On many Linux systems, this evidence appears in authentication logs, system journals and sudo logs. For important servers, consider centralising logs so they are still available if the host is compromised or lost.
The question to ask is:
If an old key was used to access this server last night, would anyone know?
Avoid locking yourself out
SSH changes should be made with a rollback plan.
Before applying changes:
- confirm console or out-of-band access;
- confirm at least one valid admin login path;
- keep an existing session open;
- test the new configuration with
sshd -twhere available; - reload rather than restart where appropriate;
- test a new login before closing the old session;
- document the previous configuration;
- have a backup or snapshot for important systems.
A common failure mode is disabling root login or password authentication before confirming that named users and keys actually work.

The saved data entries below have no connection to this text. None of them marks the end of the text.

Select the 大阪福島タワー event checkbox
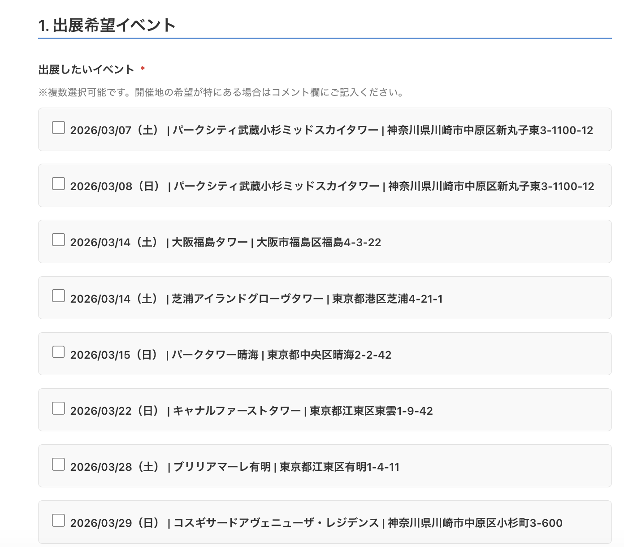The image size is (624, 547). (59, 240)
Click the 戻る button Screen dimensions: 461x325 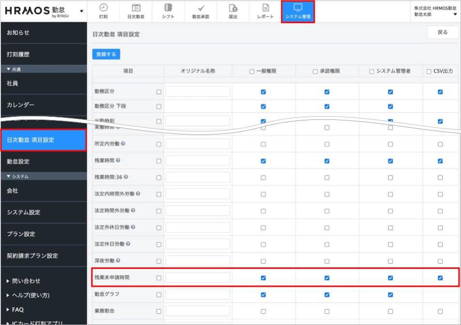(x=443, y=32)
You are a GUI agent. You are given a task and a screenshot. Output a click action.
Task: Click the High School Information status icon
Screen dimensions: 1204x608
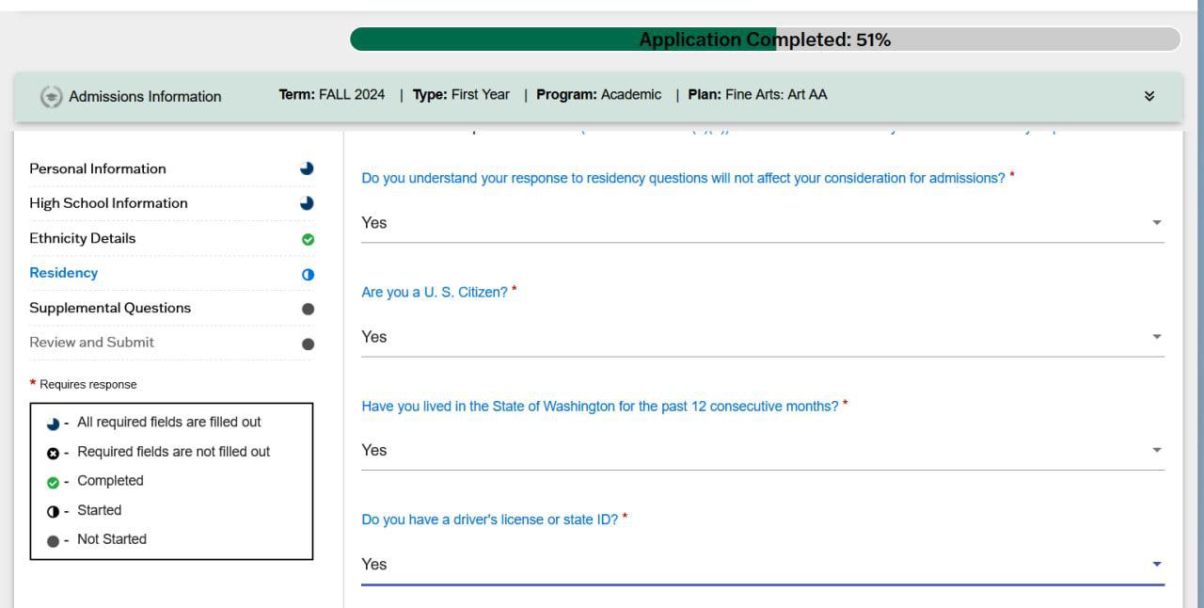[x=307, y=203]
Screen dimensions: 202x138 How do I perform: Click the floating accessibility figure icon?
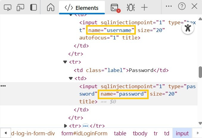point(188,28)
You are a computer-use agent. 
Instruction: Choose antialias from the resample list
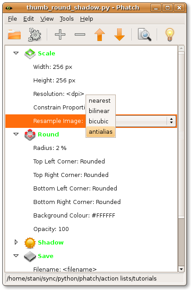pyautogui.click(x=101, y=131)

That is avoidable with a simple test plan.
Evidence customers and leadership may ask for
SSH hardening can support customer security reviews, insurance questions and internal assurance.
Useful evidence might include:
| Claim | Useful evidence | Stronger evidence |
|---|---|---|
| Password SSH is disabled | sshd_config setting or managed baseline | Change record plus periodic configuration check |
| Root SSH login is disabled | PermitRootLogin setting | Evidence of named admin users and sudo logging |
| Access is limited to approved users | User and key review notes | Dated access review with removals recorded |
| SSH is not broadly exposed | Firewall and cloud security group rules | Exposure review covering host and cloud controls |
| Privileged actions are auditable | Sudo configuration and logs | Centralised logging and review process |
Do not share sensitive keys, raw logs containing customer data, or unnecessary internal details. Evidence should prove the control without exposing the environment.

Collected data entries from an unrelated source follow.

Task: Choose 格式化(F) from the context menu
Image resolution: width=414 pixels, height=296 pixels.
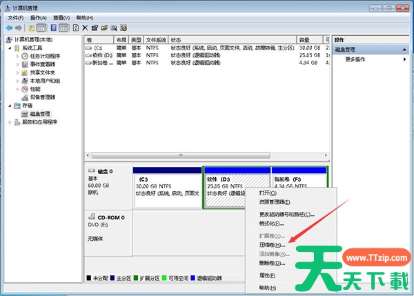Action: [x=271, y=224]
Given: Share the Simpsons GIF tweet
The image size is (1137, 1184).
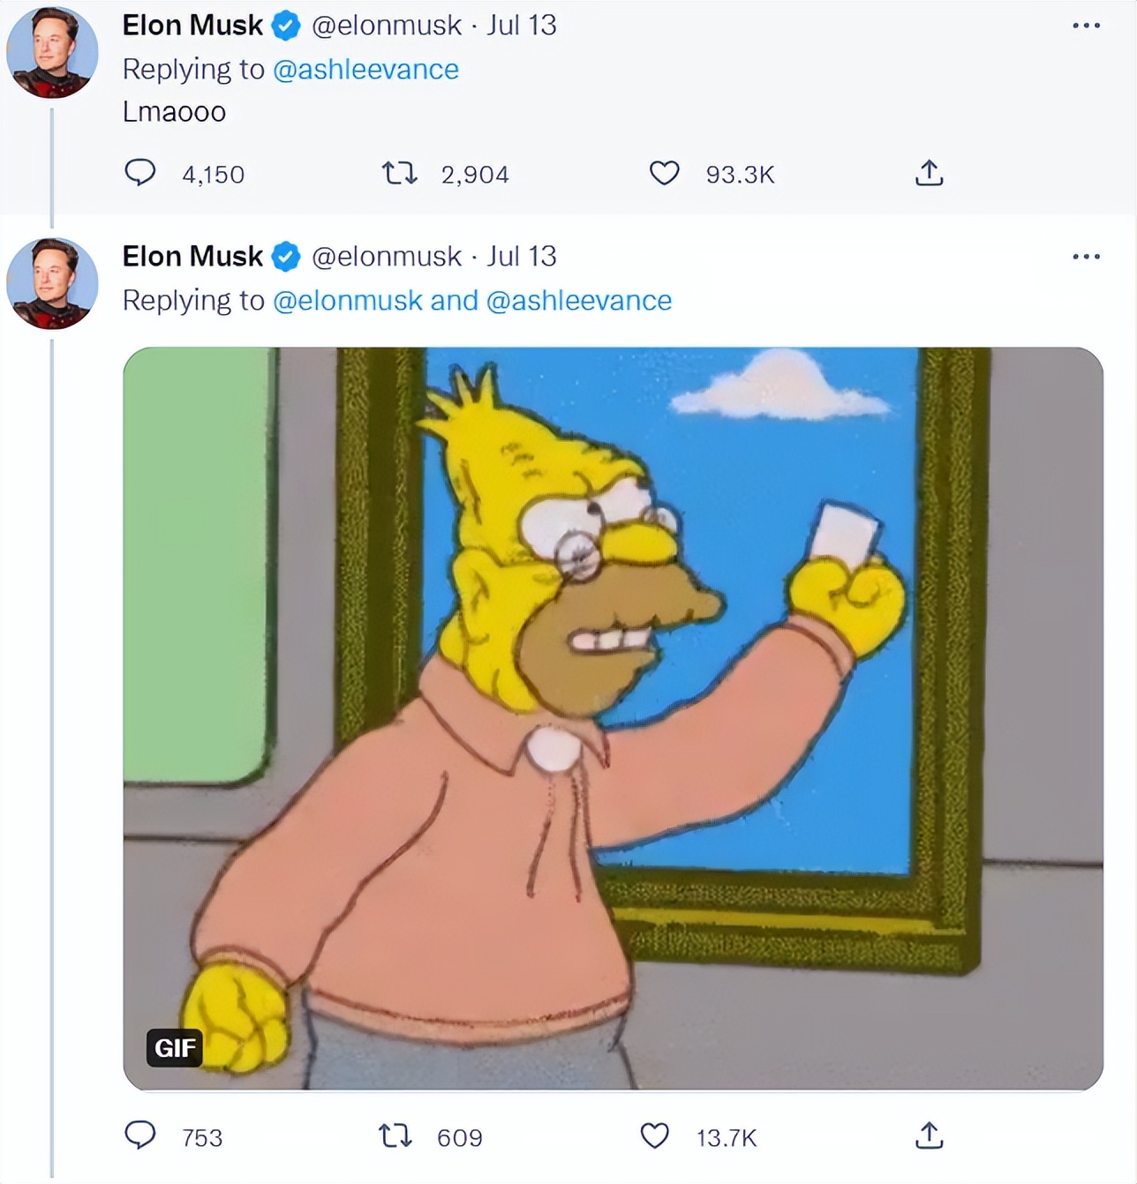Looking at the screenshot, I should pos(929,1135).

A practical SSH hardening checklist
For a business Linux server, a sensible SSH baseline includes:
- clear server owner;
- documented current SSH users;
- no unknown or stale authorised keys;
- no direct root login where practical;
- password authentication disabled where practical;
- named users instead of shared admin accounts;
- sudo access reviewed and limited;
- SSH exposure restricted by firewall or cloud controls;
- authentication and sudo logs retained;
- emergency access and rollback path confirmed;
- access review repeated on a schedule.
This is not exotic hardening. It is the operational baseline that makes a Linux server easier to trust and easier to manage.
What good SSH hardening leaves behind
Good SSH hardening should leave the team with a clearer access model, safer authentication, fewer stale keys, reduced exposure and better evidence.
The best outcome is not a server that is difficult to operate. The best outcome is a server where access is boring, explainable and recoverable.
That means the team knows who can log in, why they can log in, what they can do, how their access is removed, and what happens if something goes wrong.